WHAT YOU HAVE TO DO => Where in the data below does the word "arrow" appear? Copy each line that holds it.

[Start of section]

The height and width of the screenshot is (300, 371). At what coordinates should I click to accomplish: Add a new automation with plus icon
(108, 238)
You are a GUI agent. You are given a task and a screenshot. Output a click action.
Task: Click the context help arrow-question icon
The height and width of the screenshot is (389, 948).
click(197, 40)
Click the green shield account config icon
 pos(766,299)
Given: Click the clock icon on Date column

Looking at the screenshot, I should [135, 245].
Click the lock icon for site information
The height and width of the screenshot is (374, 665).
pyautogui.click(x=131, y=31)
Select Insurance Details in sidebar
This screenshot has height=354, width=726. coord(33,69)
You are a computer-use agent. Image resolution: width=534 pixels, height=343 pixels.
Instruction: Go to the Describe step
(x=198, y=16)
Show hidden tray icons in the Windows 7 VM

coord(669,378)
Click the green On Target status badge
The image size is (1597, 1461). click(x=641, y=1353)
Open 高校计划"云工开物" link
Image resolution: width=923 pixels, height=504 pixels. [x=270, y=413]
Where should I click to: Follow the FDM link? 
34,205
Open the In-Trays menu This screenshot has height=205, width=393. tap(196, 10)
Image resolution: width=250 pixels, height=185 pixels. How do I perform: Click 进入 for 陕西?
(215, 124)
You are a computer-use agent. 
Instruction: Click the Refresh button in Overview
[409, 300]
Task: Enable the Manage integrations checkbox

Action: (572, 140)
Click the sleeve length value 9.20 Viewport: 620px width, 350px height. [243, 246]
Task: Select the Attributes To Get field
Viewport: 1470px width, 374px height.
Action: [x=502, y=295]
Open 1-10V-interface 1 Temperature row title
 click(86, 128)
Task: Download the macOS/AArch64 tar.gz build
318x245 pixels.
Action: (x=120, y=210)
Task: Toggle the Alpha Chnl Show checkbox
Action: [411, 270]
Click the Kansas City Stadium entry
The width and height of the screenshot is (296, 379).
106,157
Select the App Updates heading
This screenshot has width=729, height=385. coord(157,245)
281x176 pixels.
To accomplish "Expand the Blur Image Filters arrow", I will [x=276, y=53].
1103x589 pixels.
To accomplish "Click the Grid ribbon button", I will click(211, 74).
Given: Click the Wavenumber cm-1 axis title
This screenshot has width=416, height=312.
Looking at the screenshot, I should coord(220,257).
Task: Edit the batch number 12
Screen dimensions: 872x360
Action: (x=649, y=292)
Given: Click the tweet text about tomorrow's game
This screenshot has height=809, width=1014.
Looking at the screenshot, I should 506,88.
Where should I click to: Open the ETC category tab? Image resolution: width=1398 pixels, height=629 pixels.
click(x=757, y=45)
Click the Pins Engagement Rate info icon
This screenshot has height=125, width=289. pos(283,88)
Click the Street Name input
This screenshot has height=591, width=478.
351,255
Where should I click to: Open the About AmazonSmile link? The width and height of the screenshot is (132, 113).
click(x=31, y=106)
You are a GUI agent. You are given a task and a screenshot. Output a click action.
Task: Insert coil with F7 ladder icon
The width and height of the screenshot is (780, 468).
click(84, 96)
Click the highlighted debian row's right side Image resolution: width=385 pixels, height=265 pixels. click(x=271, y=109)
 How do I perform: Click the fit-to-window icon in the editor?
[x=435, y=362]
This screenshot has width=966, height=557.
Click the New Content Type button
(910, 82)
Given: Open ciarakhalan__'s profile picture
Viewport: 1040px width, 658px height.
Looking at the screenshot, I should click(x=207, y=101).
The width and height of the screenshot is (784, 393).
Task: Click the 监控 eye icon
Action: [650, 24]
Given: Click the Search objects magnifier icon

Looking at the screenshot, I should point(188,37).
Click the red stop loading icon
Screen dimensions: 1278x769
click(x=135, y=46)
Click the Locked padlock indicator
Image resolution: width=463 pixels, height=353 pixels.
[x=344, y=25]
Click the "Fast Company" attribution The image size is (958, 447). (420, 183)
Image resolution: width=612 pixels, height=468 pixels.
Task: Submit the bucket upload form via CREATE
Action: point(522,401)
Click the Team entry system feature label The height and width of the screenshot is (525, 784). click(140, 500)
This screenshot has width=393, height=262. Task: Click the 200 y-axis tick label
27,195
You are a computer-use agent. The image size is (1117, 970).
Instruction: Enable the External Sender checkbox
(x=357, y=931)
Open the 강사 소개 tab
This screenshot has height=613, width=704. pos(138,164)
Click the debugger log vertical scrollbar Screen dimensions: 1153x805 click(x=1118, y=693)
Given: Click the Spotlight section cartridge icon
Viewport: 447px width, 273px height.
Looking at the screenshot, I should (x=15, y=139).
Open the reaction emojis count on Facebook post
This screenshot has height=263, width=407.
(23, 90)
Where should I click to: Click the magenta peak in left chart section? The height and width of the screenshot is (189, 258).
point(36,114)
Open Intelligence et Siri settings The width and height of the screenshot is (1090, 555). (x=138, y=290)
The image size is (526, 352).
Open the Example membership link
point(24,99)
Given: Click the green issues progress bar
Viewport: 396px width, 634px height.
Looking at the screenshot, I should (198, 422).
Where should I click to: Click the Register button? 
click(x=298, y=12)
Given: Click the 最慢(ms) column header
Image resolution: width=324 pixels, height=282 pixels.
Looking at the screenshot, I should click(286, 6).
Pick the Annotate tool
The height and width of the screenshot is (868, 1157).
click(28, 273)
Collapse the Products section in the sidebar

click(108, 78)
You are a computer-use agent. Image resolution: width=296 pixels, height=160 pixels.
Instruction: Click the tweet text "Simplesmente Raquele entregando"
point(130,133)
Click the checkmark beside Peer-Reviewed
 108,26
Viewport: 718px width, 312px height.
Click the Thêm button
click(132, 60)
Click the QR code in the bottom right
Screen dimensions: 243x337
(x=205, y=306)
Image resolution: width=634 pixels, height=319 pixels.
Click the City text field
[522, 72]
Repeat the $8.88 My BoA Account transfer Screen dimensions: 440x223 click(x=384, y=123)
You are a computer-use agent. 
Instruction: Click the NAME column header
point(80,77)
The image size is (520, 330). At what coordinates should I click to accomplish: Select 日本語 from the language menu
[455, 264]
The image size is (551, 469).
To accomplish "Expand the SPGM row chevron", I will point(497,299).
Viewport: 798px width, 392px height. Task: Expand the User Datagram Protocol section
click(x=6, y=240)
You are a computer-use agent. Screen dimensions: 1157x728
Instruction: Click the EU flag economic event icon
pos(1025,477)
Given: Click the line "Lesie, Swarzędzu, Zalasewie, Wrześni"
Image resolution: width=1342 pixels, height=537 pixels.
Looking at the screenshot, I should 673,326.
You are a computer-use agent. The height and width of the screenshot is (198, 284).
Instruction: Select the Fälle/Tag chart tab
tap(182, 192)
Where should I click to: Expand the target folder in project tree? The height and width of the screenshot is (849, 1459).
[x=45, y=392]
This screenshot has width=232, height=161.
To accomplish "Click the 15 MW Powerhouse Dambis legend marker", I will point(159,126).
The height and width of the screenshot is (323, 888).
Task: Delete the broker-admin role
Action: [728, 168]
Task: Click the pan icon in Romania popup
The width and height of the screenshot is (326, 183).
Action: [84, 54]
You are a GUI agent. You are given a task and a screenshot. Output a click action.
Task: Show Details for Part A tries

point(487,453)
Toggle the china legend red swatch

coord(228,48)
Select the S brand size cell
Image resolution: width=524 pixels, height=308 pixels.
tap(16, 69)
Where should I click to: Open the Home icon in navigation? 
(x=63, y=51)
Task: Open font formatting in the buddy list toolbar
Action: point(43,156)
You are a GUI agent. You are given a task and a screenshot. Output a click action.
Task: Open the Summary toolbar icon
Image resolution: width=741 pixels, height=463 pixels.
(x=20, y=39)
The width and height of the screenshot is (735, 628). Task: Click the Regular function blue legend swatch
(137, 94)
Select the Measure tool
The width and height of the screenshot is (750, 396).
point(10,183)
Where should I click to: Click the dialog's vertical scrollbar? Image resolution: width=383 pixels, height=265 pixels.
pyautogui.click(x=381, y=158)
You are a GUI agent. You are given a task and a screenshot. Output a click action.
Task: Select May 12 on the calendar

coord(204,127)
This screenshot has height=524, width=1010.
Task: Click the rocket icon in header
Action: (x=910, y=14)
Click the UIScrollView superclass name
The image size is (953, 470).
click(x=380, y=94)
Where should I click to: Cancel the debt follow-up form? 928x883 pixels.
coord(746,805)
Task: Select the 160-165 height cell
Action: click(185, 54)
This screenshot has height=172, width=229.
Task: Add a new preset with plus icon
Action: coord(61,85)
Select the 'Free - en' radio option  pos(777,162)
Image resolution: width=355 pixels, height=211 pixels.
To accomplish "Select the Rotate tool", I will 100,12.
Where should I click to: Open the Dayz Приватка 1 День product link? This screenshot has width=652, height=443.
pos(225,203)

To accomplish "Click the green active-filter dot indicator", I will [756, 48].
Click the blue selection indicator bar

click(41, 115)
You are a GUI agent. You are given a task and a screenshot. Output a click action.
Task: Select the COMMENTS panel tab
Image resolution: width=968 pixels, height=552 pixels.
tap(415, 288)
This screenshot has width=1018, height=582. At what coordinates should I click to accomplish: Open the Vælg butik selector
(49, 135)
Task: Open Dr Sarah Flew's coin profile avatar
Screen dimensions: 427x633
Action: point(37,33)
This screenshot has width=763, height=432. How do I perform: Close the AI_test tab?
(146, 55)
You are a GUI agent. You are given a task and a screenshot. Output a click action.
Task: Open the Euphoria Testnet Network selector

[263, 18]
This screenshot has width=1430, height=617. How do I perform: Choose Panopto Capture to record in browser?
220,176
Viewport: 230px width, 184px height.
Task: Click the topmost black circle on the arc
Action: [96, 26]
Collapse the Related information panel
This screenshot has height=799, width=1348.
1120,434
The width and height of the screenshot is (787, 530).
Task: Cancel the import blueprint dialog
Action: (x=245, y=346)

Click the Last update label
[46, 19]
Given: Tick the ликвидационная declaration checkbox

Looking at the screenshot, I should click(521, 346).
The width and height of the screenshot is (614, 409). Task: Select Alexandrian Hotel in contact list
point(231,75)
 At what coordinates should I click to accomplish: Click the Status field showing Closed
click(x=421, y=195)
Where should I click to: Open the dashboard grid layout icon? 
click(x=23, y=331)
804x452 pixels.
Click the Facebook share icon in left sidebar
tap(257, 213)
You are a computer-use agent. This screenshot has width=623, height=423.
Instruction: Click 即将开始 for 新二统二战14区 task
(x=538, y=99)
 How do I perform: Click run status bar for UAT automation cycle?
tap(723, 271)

[End of section]

RESPONSE AREA =>
Task: Click the context help arrow-question icon
To accomplish "Expand the Blur Image Filters arrow", I will [x=276, y=53].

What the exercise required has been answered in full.